Marques, “Cartas entre escritores…” Revista de estudios literarios latinoamericanos
Número 14 / Julio 2023 / pp. 76-100 82 ISSN 2422-5932
Exploremos um pouco mais aquele primeiro gesto drummondiano em
direção ao arquivo, examinando suas operações e desdobramentos. Diz-nos
Jacques Derrida que sem rastro não pode haver arquivo e que, em sua
estrutura, o rastro supõe corte, separação da experiência, do vivido, da
origem. Segundo seus termos, o rastro é “algo que parte de uma origem mas
que logo se separa da origem e resta como um rastro na medida em que se
separou do rastreamento, da origem rastreadora. É aí que há rastro e que há
começo de arquivo. Nem todo rastro é um arquivo, mas não há arquivo sem
rastro” (Derrida, 2012: 121). Nem todo rastro constitui um arquivo,
esclarece-nos ainda Derrida,
na medida em que o arquivo supõe não apenas um rastro, mas que o rastro
seja apropriado, controlado, organizado, politicamente sob controle. Não há
arquivos sem um poder de capitalização ou de monopólio, de quase
monopólio, de reunião de rastros estatutários e reconhecidos como rastros.
Dizendo de outra maneira, não há arquivos sem poder político. (130)
O arquivo começa, então, por um trabalho de apropriação de rastros, que
demanda operações de seleção e organização desses rastros, propositalmente
escolhidos para uma relativa sobrevivência. Inscritos no arquivo, os rastros
podem ser esquecidos, posto que contêm em si a possibilidade de serem
lembrados, uma lembrança diferida. Mas, visto que nem tudo pode ser
guardado e que é próprio do rastro poder ser destruído, o trabalho de seleção,
de preservar e de pôr em reserva no arquivo, implica, em contrapartida,
violência e morte. A seleção de determinados rastros acarreta o apagamento
de tantos outros.
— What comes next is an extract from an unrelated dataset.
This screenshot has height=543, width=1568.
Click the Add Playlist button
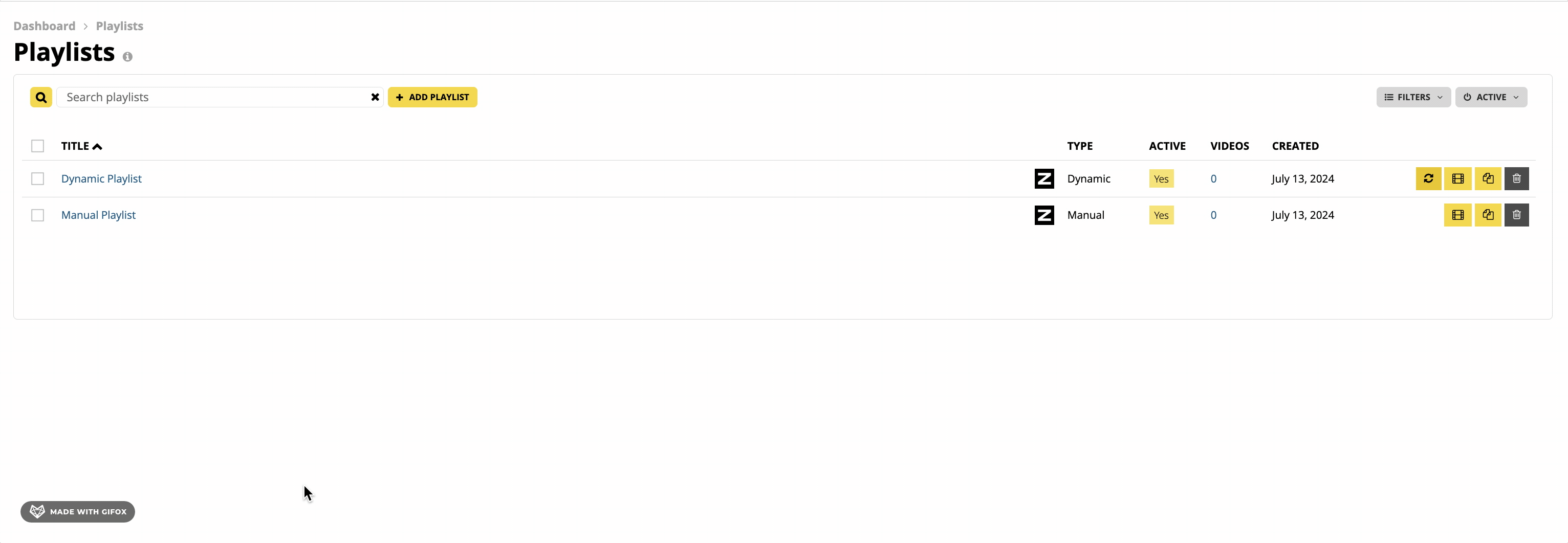pyautogui.click(x=432, y=97)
A pulsão de morte incrusta-se no coração do arquivo,
submetendo-o a inúmeras relações de força, à dialética da memória e do
esquecimento. Grande é, pois, o poder dos arcontes do arquivo.
Ora, ao livrar aquele telegrama do descarte, da boca voraz do cesto de
lixo, do tempo, por um procedimento seletivo –afinal, tantos outros
telegramas ou cartas do mesmo teor não foram guardados–, o gesto
arquivístico do jovem Drummond opera um corte por meio do qual algo que
procede dele, diz respeito a ele, a suas experiências, separa-se dele, torna-se
independente dele, obliterando a origem. Assim separado, sob a forma de um
documento de arquivo, o telegrama resta como um rastro, vestígio
desontologizado de algo ocorrido. Todavia, jungido à serialidade, cada
documento da correspondência se coloca como passagem entre o passado, o
de sua escrita e envio, e o futuro, o de sua recepção pelo destinatário, ocorrida
tempos depois, segundo os ritmos e dramas ditados pela tecnologia postal.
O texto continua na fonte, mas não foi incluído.